Top of Record excerpts

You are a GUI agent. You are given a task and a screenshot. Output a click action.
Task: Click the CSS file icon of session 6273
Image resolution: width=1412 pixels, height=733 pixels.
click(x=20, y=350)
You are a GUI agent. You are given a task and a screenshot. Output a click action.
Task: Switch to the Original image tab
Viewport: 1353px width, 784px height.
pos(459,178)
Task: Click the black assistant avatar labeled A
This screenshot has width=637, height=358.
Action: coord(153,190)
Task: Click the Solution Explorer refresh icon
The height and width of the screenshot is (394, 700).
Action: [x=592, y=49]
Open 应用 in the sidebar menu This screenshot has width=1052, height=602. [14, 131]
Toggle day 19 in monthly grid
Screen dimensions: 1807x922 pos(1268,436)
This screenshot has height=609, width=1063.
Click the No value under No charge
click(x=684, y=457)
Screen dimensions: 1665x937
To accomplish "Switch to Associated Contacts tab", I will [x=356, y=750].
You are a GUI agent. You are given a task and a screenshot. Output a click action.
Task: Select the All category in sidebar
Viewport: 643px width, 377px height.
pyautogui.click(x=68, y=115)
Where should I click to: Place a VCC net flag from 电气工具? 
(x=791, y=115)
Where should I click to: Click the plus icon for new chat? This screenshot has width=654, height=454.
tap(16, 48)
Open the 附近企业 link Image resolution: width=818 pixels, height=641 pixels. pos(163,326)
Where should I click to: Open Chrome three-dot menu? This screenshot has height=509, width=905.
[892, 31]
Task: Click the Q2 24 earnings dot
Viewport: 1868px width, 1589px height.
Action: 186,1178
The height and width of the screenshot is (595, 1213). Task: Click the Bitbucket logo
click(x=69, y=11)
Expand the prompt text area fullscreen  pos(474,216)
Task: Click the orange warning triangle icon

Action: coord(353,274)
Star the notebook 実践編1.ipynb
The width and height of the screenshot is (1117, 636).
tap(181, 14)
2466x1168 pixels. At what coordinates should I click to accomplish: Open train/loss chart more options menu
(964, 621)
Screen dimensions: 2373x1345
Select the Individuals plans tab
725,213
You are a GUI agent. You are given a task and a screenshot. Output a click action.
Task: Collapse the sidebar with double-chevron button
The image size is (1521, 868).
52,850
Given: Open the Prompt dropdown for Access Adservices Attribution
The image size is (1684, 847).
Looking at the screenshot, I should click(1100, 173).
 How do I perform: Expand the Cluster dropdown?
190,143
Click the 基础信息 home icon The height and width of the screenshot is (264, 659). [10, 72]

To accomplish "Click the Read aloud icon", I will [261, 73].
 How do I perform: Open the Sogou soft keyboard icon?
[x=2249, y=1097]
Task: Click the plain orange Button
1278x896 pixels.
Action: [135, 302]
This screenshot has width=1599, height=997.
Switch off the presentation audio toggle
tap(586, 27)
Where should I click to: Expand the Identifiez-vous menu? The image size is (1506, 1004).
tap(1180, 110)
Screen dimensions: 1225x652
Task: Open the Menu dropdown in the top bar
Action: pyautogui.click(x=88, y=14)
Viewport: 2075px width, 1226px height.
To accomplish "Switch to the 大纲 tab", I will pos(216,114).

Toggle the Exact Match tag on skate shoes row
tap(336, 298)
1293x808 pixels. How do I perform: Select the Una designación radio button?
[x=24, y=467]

Bottom of Record excerpts

* Exercise instructions *
An exact transcription of every record above is required.

* Exercise solution *
You are a GUI agent. You are given a task and a screenshot. Output a click action.
Task: Click the CSS file icon of session 6273
Image resolution: width=1412 pixels, height=733 pixels.
click(x=20, y=350)
You are a GUI agent. You are given a task and a screenshot. Output a click action.
Task: Switch to the Original image tab
Viewport: 1353px width, 784px height.
pos(459,178)
Task: Click the black assistant avatar labeled A
This screenshot has width=637, height=358.
Action: coord(153,190)
Task: Click the Solution Explorer refresh icon
The height and width of the screenshot is (394, 700).
Action: [x=592, y=49]
Open 应用 in the sidebar menu This screenshot has width=1052, height=602. [14, 131]
Toggle day 19 in monthly grid
Screen dimensions: 1807x922 pos(1268,436)
This screenshot has height=609, width=1063.
Click the No value under No charge
click(x=684, y=457)
Screen dimensions: 1665x937
To accomplish "Switch to Associated Contacts tab", I will [x=356, y=750].
You are a GUI agent. You are given a task and a screenshot. Output a click action.
Task: Select the All category in sidebar
Viewport: 643px width, 377px height.
pyautogui.click(x=68, y=115)
Where should I click to: Place a VCC net flag from 电气工具? 
(x=791, y=115)
Where should I click to: Click the plus icon for new chat? This screenshot has width=654, height=454.
tap(16, 48)
Open the 附近企业 link Image resolution: width=818 pixels, height=641 pixels. pos(163,326)
Where should I click to: Open Chrome three-dot menu? This screenshot has height=509, width=905.
[892, 31]
Task: Click the Q2 24 earnings dot
Viewport: 1868px width, 1589px height.
Action: 186,1178
The height and width of the screenshot is (595, 1213). Task: Click the Bitbucket logo
click(x=69, y=11)
Expand the prompt text area fullscreen  pos(474,216)
Task: Click the orange warning triangle icon

Action: coord(353,274)
Star the notebook 実践編1.ipynb
The width and height of the screenshot is (1117, 636).
tap(181, 14)
2466x1168 pixels. At what coordinates should I click to accomplish: Open train/loss chart more options menu
(964, 621)
Screen dimensions: 2373x1345
Select the Individuals plans tab
725,213
You are a GUI agent. You are given a task and a screenshot. Output a click action.
Task: Collapse the sidebar with double-chevron button
The image size is (1521, 868).
52,850
Given: Open the Prompt dropdown for Access Adservices Attribution
The image size is (1684, 847).
Looking at the screenshot, I should click(1100, 173).
 How do I perform: Expand the Cluster dropdown?
190,143
Click the 基础信息 home icon The height and width of the screenshot is (264, 659). [10, 72]

To accomplish "Click the Read aloud icon", I will [261, 73].
 How do I perform: Open the Sogou soft keyboard icon?
[x=2249, y=1097]
Task: Click the plain orange Button
1278x896 pixels.
Action: [135, 302]
This screenshot has width=1599, height=997.
Switch off the presentation audio toggle
tap(586, 27)
Where should I click to: Expand the Identifiez-vous menu? The image size is (1506, 1004).
tap(1180, 110)
Screen dimensions: 1225x652
Task: Open the Menu dropdown in the top bar
Action: pyautogui.click(x=88, y=14)
Viewport: 2075px width, 1226px height.
To accomplish "Switch to the 大纲 tab", I will pos(216,114).

Toggle the Exact Match tag on skate shoes row
tap(336, 298)
1293x808 pixels. How do I perform: Select the Una designación radio button?
[x=24, y=467]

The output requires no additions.